ネットで話題になっているNHKの番組のコピーがあったので、見て驚いた。その内容にではなく、こんなデマを(自称ジャーナリストではなく)NHKが放送したことにである。

番組は「低線量被曝によって北欧ではチェルノブイリ事故後に癌が増加した」という話から始まり、スウェーデンのトンデルなる人物のインタビューを紹介する。彼の論文はバズビーが「福島では10万人が癌で死亡する」と予告したときの根拠にしたもので、その詳細はブログ記事で紹介されている。データを偽造して被害を誇張しているが、よく見ると低線量の発癌率は被曝量が増えると減っているというお笑いの論文だ。

そしてアメリカに飛んであちこちの原発訴訟の原告の「私は放射能で癌になった」という話を紹介するが、もちろんこんなアドホックな話は何の証拠にもならない。山場は今年10月、ICRP勧告の見直しをめぐって開かれた会議を取材し、元委員から「低線量被曝の基準を半分に緩和した」という証言を引き出す場面だ。

1980年代に広島・長崎の癌死亡率が1Svで5%だったのが、500mSvで5%にデータが修正されたとき、ICRPは勧告を修正しなかったという。その理由として、元委員は「政治的な判断だ」といい、番組は17人の委員のうち13人が原子力産業の出身者であることを紹介して「原子力村」の政治的圧力を示唆する。

これによってICRP勧告が緩和されたのならおもしろい話だが、残念ながら事実は逆なのだ。1990年に出されたICRP60号勧告では、職業被曝は年50mSvから5年100mSvに、公衆被曝は年5mSvから1mSvに規制強化されたのである。まさか原子力産業が規制強化を求めたわけではあるまい。

だから元委員が「政治的な判断だ」というのは正しい。これまで何度も紹介したように、科学的には100mSv以下の健康被害は証明できないのだから、20mSvも1mSvも科学的根拠のない政治的な数字なのだ。ところが取材したディレクターはこれを逆に解釈して「本来は健康被害があるのに政治的にないものと偽装した」と思い込み、「政府はリスクを正しく公開すべきだ」などと批判して番組は終わる。

思い込みの強い取材をプロデューサーが抑えて、NHKらしく両論併記にしているが、致命的な欠陥は、こうした「原子力村」説では、ICRP勧告が最近まで一貫して規制強化されてきたことを説明できないことだ。これは原子力関係者にも謎で、国際会議でもICRP勧告の緩和を求める声はほとんど出なかったという。

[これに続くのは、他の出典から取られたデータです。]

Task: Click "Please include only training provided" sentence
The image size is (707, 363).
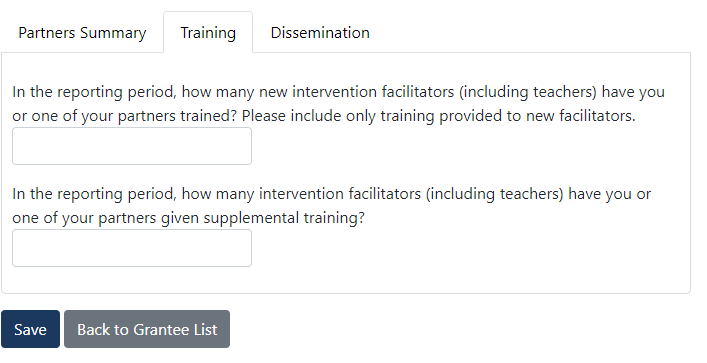Action: [x=438, y=116]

おそらく各国の原子力村も「安全神話」にどっぷり漬かって、事故は起こらないと思い込んでいたのだろう。

線量基準は普段は大した問題ではないが、現在のような「有事」になると、除染ひとつをとっても1mSvか20mSvかで兆円単位の差が出る。NHKが追及すべきなのは、つまらない歴史的経緯ではなく、このような不合理な規制を放置して納税者に数兆円の負担を強いるべきなのかということだ。

追記:ツイッターで教えてもらったが、ICRPの線量評価は「驚くべき事実」でも何でもなく既知の話らしい。ネットに書いてある与太話をスウェーデンやアメリカまで取材に行ったのは受信料の無駄づかいだ。